Veröffentlicht am 26. September 2016


Früher gab es die klassische Chefsekretärin, die – wie auch der Name schon sagt – nur dem Chef zustand. Es war schon immer üblich, dass sie sich nicht nur um die Organisation geschäftlicher Termine, Reisen und Kommunikation zu kümmern hatte, sondern sich auch der Organisation eines Großteils des privaten Lebens ihres Chefs annahm. Kein Wunder, denn zwischen beruflichem und privatem Leben ist ab einer gewissen Hierarchiestufe bekanntermaßen keine scharfe Trennung mehr möglich und dies überträgt sich fast zwangsläufig auch auf die „rechte Hand“. Die logische Konsequenz dieser Entwicklung sind die sog. Personal Assistants (PA). Wer als Geschäftsmann oder –frau von Welt etwas auf sich hält, hat einen. Es unterstreicht natürlich die eigene Wichtigkeit und Dynamik, mit der man durchs Leben eilt. Aber auch ganz objektiv können solche Assistenten eine große Hilfe für vielbeschäftigte Leute darstellen, die diese schon bald nicht mehr missen möchten. Einen guten PA zeichnet neben absoluter Diskretion, höchster Flexibilität (sowohl zeitlich als auch bzgl. der auszuführenden Tätigkeiten) und absoluter Zuverlässigkeit nicht zuletzt aus, dass er seinen Chef bzw. seine Chefin so gut wie irgend möglich kennt – mit allen Vorlieben, Marotten und Abneigungen. Wer sich einen unterhaltsamen Eindruck vom Leben eines PA verschaffen möchte, dem sei der Film „Der Teufel trägt Prada“ empfohlen.

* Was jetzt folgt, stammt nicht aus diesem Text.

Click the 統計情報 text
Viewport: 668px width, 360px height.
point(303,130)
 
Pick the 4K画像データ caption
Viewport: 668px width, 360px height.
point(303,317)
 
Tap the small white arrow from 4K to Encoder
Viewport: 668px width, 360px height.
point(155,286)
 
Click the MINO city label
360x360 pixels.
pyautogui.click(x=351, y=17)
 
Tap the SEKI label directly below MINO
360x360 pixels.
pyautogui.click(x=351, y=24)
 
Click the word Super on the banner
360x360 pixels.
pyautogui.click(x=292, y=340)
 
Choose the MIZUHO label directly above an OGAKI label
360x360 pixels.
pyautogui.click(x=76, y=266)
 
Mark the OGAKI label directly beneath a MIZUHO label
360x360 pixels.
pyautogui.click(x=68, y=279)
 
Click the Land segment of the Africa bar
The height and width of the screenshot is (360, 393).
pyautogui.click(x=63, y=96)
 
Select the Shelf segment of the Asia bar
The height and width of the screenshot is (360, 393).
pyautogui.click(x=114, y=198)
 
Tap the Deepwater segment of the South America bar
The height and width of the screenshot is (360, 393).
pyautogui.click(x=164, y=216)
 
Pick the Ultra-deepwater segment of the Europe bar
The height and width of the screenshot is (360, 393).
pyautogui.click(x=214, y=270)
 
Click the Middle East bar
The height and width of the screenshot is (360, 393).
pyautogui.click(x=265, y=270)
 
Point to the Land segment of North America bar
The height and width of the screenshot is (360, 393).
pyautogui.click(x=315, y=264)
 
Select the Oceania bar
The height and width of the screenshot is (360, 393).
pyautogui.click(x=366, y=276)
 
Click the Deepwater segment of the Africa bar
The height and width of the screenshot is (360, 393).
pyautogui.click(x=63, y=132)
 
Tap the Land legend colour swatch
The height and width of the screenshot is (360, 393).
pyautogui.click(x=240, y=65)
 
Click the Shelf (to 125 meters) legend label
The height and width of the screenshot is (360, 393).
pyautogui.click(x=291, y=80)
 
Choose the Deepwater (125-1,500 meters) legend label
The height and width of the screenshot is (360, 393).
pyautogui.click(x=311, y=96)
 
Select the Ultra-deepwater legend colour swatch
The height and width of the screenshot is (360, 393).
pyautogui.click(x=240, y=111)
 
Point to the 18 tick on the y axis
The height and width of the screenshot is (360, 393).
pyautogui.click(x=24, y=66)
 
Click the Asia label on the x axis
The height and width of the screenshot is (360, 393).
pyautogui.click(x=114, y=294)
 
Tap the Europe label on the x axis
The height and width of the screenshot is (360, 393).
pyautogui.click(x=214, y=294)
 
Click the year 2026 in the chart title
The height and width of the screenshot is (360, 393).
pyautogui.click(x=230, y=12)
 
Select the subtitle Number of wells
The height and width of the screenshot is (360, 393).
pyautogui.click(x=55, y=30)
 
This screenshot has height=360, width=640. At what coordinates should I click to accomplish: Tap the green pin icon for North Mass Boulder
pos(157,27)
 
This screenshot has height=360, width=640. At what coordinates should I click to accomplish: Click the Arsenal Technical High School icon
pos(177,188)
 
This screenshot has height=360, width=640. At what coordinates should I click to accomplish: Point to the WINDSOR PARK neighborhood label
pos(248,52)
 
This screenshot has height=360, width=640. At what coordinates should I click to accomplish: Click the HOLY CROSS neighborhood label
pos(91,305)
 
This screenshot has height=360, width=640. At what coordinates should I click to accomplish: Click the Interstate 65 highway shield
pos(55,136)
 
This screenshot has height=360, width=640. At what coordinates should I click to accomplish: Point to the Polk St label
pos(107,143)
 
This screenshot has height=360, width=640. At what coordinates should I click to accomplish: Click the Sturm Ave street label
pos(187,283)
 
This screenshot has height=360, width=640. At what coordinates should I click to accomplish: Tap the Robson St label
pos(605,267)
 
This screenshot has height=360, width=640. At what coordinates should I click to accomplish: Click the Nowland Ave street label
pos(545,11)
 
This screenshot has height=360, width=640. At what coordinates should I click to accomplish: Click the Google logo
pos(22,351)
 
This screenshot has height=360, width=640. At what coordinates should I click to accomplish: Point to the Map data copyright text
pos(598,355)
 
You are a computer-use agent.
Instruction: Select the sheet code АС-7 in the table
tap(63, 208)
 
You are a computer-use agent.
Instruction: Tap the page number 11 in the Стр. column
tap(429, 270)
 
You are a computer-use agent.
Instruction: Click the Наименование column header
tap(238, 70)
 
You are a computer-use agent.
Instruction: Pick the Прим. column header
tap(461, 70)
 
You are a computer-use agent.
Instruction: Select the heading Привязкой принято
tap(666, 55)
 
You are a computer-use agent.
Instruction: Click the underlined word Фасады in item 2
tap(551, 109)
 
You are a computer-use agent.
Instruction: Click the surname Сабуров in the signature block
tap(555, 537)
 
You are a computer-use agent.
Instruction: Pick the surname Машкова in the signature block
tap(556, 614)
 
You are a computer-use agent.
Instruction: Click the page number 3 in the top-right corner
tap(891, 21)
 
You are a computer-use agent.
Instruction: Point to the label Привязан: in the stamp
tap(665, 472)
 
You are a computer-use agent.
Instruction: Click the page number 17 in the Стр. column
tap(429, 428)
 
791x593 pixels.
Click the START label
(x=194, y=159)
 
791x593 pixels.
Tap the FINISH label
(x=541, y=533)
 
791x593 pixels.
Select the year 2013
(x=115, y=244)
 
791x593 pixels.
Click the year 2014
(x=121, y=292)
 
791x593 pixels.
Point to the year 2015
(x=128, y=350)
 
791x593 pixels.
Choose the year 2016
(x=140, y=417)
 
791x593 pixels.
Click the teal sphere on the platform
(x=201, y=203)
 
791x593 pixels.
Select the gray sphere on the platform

Seit einigen Jahren möchten sog. „Digitale Assistenten“ diesen Luxus jedem von uns nahe bringen. Erst kürzlich hat Google im Rahmen seines neu vorgestellten Messengers „Allo“ auch den darin integrierten neuen „Google Assistant“ präsentiert. Es ist davon auszugehen, dass dieser den altgedienten Assistenten Google Now über kurz oder lang ablösen wird. Die entsprechenden Gegenstücke der Konkurrenten Apple und Microsoft heißen Siri bzw. Cortana. Gemein ist ihnen allen, dass sie primär in Smartphones beheimatet sind, denn diese trägt jeder von uns nahezu 24 Stunden am Tag mit sich herum und kaum etwas ist für einen PA wichtiger als die ständige Verfügbarkeit. Dass der Google Assistant sein Debüt in einem Messenger gibt, ist dazu kein Widerspruch. Denn bereits seit einiger Zeit sind die Anbieter von Messengern  bestrebt, immer mehr Funktionalität in ihren Messenger-Apps zu bündeln; allen voran der chinesische Anbieter WeChat, dem sich der Weltmarktführer WhatsApp auf dessen Heimatmarkt bereits weitgehend geschlagen geben musste. Es ist eine logische Entwicklung, den Nutzern dort alle benötigten Dinge für ihr digitales Leben zur Verfügung zu stellen, wo sie sich sowieso schon ständig aufhalten. Und das ist heutzutage – vor allem bei den jüngeren Generationen – der Messenger, über den sie mit ihren Freunden ständig in Kontakt sind.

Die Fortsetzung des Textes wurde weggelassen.